Could you reproduce every entry as it stands, leaving the pictures behind?

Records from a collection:
◇ ◇ ◇

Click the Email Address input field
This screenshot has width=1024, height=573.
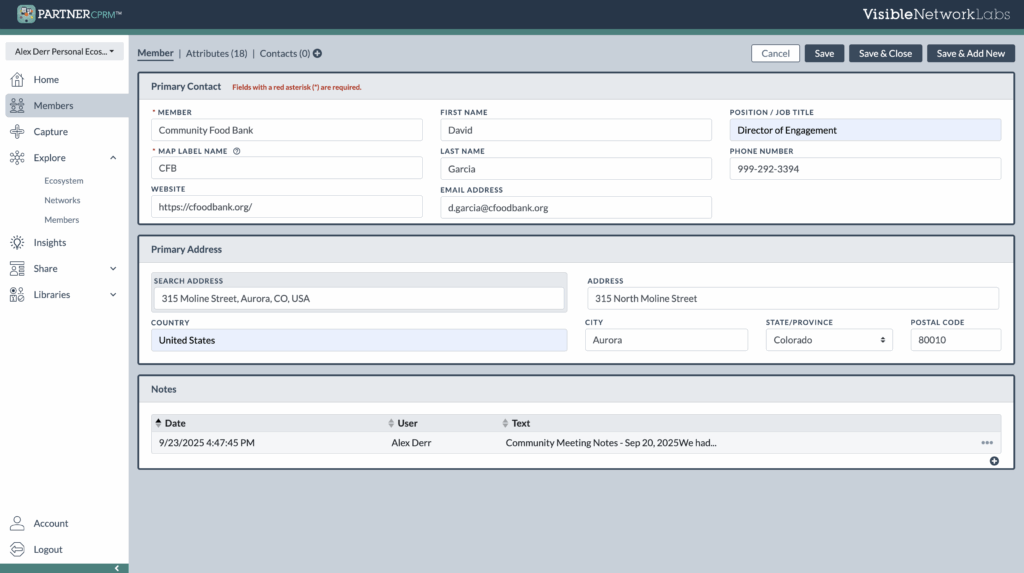tap(575, 207)
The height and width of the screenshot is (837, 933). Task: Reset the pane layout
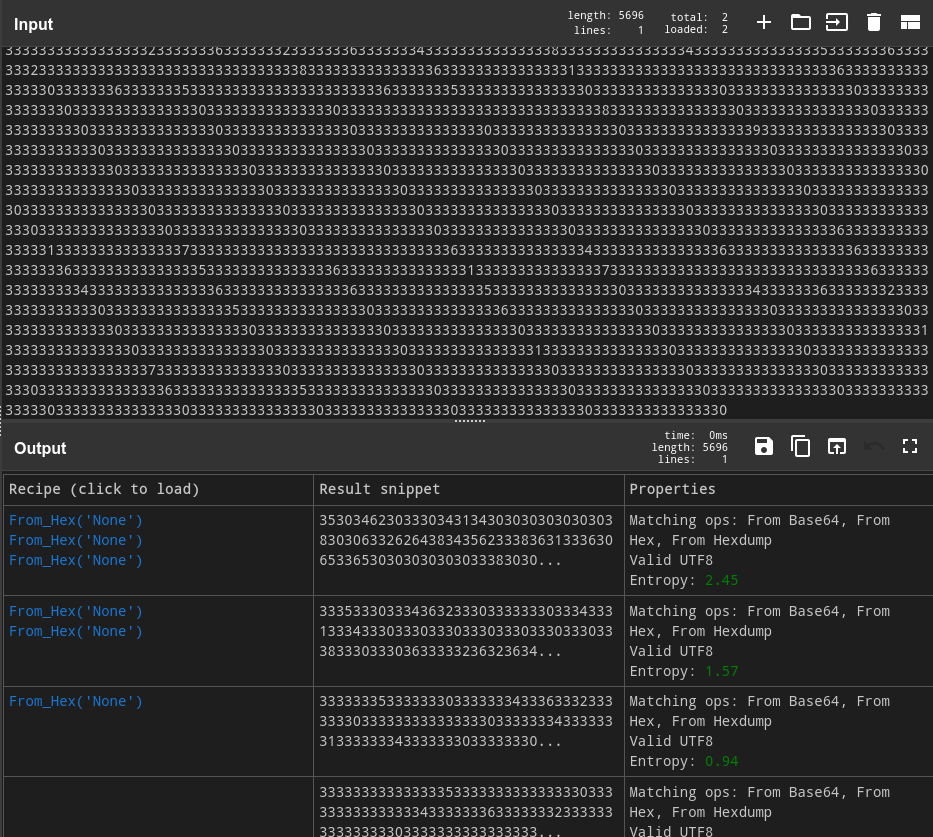(x=910, y=22)
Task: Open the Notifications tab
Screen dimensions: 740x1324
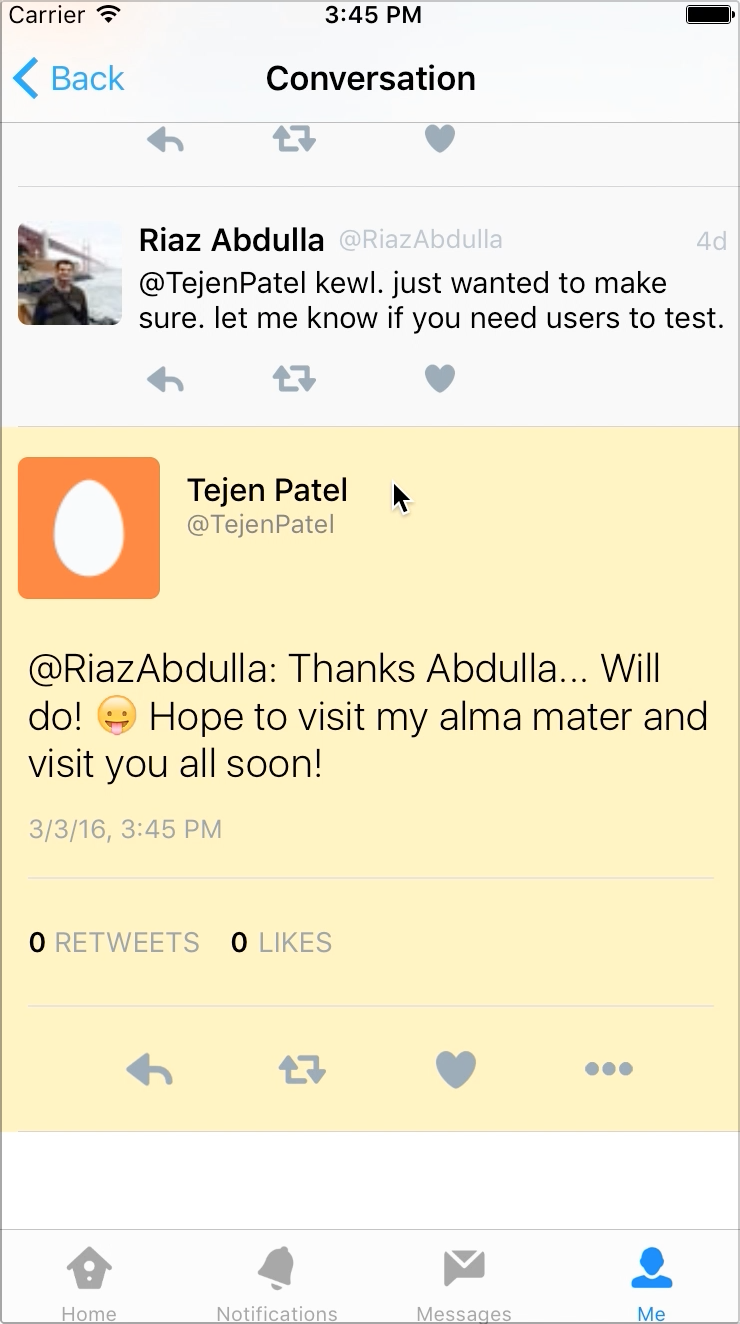Action: [277, 1282]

◇ ◇ ◇

- _Solved problem_
Click the Email Address input field
This screenshot has width=1024, height=573.
tap(575, 207)
The height and width of the screenshot is (837, 933). Task: Reset the pane layout
(x=910, y=22)
Task: Open the Notifications tab
Screen dimensions: 740x1324
Action: [277, 1282]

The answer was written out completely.